- [WORK TO BE COMPLETED]:
Begin at the line containing "Select Crear a través de una solicitud radio" in the data below and go on through the line containing "Task: Click the User Information avatar icon", repeating each line exactly; include both ends and no other line.

Saved entries:
◆ ◆ ◆ ◆ ◆

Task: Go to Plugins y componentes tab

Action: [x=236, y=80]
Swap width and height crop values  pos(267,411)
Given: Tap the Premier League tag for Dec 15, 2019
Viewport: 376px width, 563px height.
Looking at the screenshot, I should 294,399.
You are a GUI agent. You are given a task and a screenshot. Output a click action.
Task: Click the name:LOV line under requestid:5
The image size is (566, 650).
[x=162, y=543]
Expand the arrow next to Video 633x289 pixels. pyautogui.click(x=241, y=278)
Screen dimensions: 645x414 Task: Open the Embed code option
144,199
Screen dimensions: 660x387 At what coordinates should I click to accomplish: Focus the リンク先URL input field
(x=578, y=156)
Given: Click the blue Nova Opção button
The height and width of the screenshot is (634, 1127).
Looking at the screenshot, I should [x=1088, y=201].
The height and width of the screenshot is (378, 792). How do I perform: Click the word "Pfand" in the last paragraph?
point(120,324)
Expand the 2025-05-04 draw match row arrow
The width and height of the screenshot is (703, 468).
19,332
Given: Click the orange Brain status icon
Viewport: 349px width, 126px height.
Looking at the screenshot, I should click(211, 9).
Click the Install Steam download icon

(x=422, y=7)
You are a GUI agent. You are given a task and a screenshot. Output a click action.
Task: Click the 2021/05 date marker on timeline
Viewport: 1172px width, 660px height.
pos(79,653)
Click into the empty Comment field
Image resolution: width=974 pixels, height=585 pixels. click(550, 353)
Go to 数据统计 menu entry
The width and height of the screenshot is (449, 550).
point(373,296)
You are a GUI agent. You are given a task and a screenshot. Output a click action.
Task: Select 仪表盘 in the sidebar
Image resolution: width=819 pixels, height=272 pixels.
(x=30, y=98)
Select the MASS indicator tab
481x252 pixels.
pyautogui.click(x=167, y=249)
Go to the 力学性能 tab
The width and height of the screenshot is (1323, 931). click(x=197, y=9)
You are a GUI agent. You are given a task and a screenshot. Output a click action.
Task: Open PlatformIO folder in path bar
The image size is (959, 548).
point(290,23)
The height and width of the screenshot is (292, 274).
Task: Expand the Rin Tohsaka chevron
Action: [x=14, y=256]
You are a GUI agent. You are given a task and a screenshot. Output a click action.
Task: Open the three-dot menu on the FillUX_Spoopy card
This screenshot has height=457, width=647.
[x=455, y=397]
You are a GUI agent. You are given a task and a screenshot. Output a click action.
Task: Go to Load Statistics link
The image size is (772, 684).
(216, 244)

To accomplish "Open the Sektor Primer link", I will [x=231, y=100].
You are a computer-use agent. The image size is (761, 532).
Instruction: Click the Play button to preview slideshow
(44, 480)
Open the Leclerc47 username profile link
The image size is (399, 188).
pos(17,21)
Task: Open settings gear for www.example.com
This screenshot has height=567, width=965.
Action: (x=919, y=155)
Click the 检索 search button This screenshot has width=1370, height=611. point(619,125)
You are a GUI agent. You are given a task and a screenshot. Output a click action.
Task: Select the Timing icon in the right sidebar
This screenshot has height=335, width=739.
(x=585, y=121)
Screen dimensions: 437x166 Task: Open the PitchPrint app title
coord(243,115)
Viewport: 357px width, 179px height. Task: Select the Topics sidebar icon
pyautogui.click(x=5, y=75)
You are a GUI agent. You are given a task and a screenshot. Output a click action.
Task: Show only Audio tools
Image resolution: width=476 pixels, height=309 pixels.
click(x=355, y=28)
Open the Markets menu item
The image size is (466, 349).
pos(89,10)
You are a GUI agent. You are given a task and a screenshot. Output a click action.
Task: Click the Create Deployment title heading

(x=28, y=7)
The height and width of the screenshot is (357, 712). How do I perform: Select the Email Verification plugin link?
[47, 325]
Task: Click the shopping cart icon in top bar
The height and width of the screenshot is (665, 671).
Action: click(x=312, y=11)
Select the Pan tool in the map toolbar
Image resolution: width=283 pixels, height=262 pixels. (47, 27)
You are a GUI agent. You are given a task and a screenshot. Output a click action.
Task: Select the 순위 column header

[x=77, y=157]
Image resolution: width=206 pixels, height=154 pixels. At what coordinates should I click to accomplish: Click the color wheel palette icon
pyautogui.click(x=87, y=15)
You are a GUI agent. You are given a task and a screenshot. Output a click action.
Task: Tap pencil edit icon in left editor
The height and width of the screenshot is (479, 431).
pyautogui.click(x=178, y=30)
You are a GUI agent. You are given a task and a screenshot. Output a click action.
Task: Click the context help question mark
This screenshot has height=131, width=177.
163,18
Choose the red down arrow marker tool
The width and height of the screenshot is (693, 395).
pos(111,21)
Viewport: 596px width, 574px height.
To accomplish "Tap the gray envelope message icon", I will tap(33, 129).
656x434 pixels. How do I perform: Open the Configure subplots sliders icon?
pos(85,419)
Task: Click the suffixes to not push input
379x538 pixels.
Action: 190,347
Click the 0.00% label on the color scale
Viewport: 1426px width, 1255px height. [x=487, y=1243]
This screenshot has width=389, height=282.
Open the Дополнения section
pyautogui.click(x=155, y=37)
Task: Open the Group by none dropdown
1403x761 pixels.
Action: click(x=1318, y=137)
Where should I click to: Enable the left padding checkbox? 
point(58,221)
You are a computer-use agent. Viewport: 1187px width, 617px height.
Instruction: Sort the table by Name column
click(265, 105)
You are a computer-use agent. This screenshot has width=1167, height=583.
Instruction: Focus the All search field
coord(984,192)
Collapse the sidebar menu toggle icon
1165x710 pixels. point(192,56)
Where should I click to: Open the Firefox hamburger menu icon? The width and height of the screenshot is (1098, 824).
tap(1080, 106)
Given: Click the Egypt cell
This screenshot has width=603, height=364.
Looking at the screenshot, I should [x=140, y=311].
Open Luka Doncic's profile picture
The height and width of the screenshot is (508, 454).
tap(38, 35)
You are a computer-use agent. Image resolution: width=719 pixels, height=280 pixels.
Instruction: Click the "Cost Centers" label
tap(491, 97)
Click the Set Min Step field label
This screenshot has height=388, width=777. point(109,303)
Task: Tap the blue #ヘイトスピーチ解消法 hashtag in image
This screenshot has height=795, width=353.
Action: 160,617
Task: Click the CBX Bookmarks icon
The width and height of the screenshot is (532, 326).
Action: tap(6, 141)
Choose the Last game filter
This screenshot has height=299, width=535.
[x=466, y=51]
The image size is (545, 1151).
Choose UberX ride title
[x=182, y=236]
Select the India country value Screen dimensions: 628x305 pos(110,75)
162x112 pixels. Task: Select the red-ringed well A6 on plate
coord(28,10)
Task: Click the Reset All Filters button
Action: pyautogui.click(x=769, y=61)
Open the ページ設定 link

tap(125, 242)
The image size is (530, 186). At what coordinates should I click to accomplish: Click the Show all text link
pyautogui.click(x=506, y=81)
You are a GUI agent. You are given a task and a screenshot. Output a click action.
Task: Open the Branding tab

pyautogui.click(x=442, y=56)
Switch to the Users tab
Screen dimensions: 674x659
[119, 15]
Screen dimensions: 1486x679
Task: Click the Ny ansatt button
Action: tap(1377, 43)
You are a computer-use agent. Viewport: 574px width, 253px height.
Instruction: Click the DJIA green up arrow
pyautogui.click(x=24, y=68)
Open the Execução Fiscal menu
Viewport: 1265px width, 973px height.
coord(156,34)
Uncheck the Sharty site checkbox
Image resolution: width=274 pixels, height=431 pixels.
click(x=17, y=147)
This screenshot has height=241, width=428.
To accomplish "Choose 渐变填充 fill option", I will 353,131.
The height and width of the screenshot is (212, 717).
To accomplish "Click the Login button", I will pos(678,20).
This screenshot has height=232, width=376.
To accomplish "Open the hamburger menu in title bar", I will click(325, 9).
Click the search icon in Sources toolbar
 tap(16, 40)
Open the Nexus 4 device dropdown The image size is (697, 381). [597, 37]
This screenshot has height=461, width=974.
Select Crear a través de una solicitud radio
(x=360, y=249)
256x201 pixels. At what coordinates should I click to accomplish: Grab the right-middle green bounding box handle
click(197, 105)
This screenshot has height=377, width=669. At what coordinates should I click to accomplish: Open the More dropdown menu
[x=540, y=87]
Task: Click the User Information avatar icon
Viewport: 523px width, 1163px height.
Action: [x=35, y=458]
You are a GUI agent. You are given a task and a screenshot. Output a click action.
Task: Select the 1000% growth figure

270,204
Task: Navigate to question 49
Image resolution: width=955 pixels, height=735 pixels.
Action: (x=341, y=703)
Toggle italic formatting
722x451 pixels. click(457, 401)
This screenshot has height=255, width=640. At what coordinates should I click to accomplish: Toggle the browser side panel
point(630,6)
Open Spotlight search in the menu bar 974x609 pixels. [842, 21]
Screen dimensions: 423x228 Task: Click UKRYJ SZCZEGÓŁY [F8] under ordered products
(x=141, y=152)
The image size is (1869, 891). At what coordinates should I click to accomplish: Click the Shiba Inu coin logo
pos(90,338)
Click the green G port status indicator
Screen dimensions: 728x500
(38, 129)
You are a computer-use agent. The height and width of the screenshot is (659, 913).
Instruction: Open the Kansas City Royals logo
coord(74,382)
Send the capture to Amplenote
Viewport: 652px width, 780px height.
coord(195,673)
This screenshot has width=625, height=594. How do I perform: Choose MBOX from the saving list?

◆ ◆ ◆ ◆ ◆

- [RESPONSE TO THIS TASK]:
Select Crear a través de una solicitud radio
(x=360, y=249)
256x201 pixels. At what coordinates should I click to accomplish: Grab the right-middle green bounding box handle
click(197, 105)
This screenshot has height=377, width=669. At what coordinates should I click to accomplish: Open the More dropdown menu
[x=540, y=87]
Task: Click the User Information avatar icon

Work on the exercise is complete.